A visit to the doctor diagnosed Tourette Syndrome with accompanying Obsessive Compulsive Disorder (OCD). What I hadn’t realized until that moment was that I was riddled with OCD behaviors which were slowly strangling my thoughts and dictating my daily routine. I had to fight back. The neurologist armed me with klonopin, a narcotic which in her words ‘had street value’ and ‘should be hidden away’. With the endorsement of my parents, I tore the prescription up as soon as I left the office. I was determined to combat
this diagnosis on my terms with a lucid mind. I googled “Tourette Syndrome’ and my journey began.
I’ve always had a passion for painting, sketching, and expressing my emotions through the visual arts. Art serves as both an escape and catharsis. When I paint, my mind is completely focused on line, texture, shadow and form. I am drawn into a world of my making as I interpret the world around me. I am temporarily free from the hindering effects of Tourette Syndrome and OCD but like an electric charge that needs to be released, the urge is never completely dormant. My canvases reflect this struggle. I employ chiaroscuro or the use of strong contrast between light and dark. My surfaces are never still as the eye follows the ever changing pattern. There is an energy that simmers beneath the surface of my compositions. Form is never completely encapsulated by line. It seeks to break free.
A google search of Tourette Syndrome led my parents and me to the New Jersey Center for Tourette Syndrome (NJCTS) located not far from our home in central New Jersey. The center offered a wealth of educational material and guidance. We learned the official definition; “Tourette Syndrome is an inherited, neurological disorder characterized by repeated involuntary movements and uncontrollable vocal (phonic) sounds called tics”. I like shtick better.

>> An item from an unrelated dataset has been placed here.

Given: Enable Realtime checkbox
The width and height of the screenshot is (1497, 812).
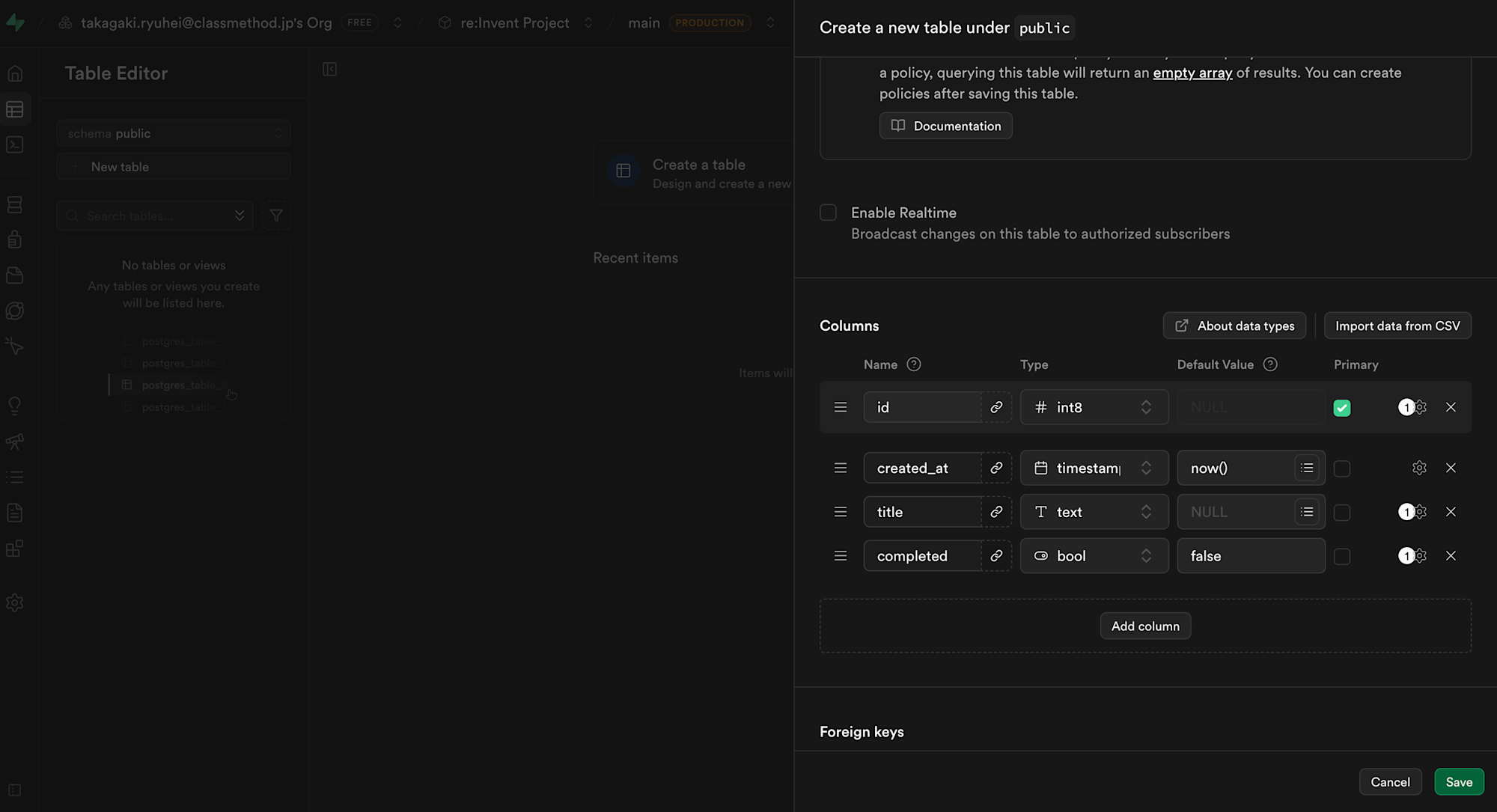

From the information we received at NJCTS, I was led to the office of a wonderful behavioral psychologist who I have been working with for the past three years. Ridding the shackles of OCD is not easy. It is difficult work. The process is slow. There are often tears. Yet, it is also empowering. I now understand how my body and mind react to Tourette Syndrome. I am able to quell OCD tendencies before the behaviour grows
suffocating tentacles. I am in control.
I painted recently a canvas of a young woman holding a pair of scissors. The cool steely blades frame her eye and are poised to snap shut on her eyelashes. Her compulsion is not to cut her long black hair which frames her face but to hack off lashes which normally would fall out quietly. The image is unsettling. I wanted the viewer to experience anxiety triggered by OCD. However, upon closer inspection, the viewer realizes that the hand holding the scissors as well as the scissor’s handle are non-existent. The long silver blades trail to the edge of the canvas and then disappear. They are literally ‘cut off from the mechanism which can cause the blades to open and close. She is safe.
I will always be an artist. I will always have Tourette Syndrome. While I will continue to strive to understand how each influence the other, I am empowered to shape the direction of my journey. Looking back over several years of struggle, I found that art was my way to break free. This fall, I will be attending the prestigious Rhode Island School of Design in Providence, Rhode Island. I am excited to immerse myself in everything which RISD offers and look forward to a career and life filled with creative possibilities!